How to best compile numpy.linalg.slogdet(A)?

I am learning how to use numba more in a numpy & scipy-based computation. The step numpy.linalg.slogdet(A) seems to be the second most time-consuming line (, slightly faster than this ), where A is a matrix of float64, different sizes in every run, ranging mostly from 1x1 to 300x300, a few times up to 600x600. I ran some %timeit-tests shown in the plot below and compiling clearly helps. Though only for matrix-sizes < 100x100.

From what I read so far, I think this is because the internal numpy-vectorization is already efficient. Is this correct? If not, how should I interpret the %timeit-results for sizes > 100x100?

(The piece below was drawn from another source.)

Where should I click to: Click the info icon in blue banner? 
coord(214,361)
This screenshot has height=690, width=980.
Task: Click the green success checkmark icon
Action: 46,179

from numpy.linalg import slogdet
from numba import njit

def logdet(A):
    sign, logabsdet = slogdet(A)
    result = sign*logabsdet
    return result

@njit(fastmath=False, parallel=False)
def logdet_numba(A):
    sign, logabsdet = slogdet(A)
    result = sign*logabsdet
    return result

@njit(fastmath=True, parallel=False)
def logdet_numba_fm(A):
    sign, logabsdet = slogdet(A)
    result = sign*logabsdet
    return result

ldbest = []
ldnbest = []
ldnfmbest = []
sizes = np.array(
    (2, 3, 4, 5, 6, 8, 10, 12, 14, 16, 20, 24, 28, 32, 36, 40, 45, 50, 55, 60, 65, 
     70, 80, 90, 100, 110, 120, 130, 150, 170, 200, 250, 300, 400, 500, 750, 1000)
for n in sizes:
    a = np.random.randn(n,n)
    A = a.T@a
    rld = %timeit -o -q logdet(A)
    rldn = %timeit -o -q logdet_numba(A)
    rldnfm = %timeit -o -q logdet_numba_fm(A)

s = 12
plt.scatter(sizes, ldbest, s=s, label='logdet(A)');plt.yscale('log');plt.xscale('log')
plt.scatter(sizes, ldnbest, s=s, label='logdet(A) with @njit(fastmath=False, parallel=False)');plt.yscale('log');plt.xscale('log')
plt.scatter(sizes, ldnfmbest,s=s,label='logdet(A) with @njit(fastmath=True, parallel=False)' );plt.yscale('log');plt.xscale('log')
plt.xlabel('matrix-size n, in nxn');plt.ylabel('seconds');plt.title('');plt.grid();plt.legend();

Hi @ofk123

The reason why both function are almost equally fast is because they are mostly the same. slogdet is implemented via a LU decomposition which uses this Lapack routine. And it is this part of the function that is responsible for almost all of the runtime for larger arrays.

Thanks alot @sschaer!
That makes sense, from what I understand.
I will use this function then.

Let me know if anyone sees a better way to compile the function, or a better calculation in general.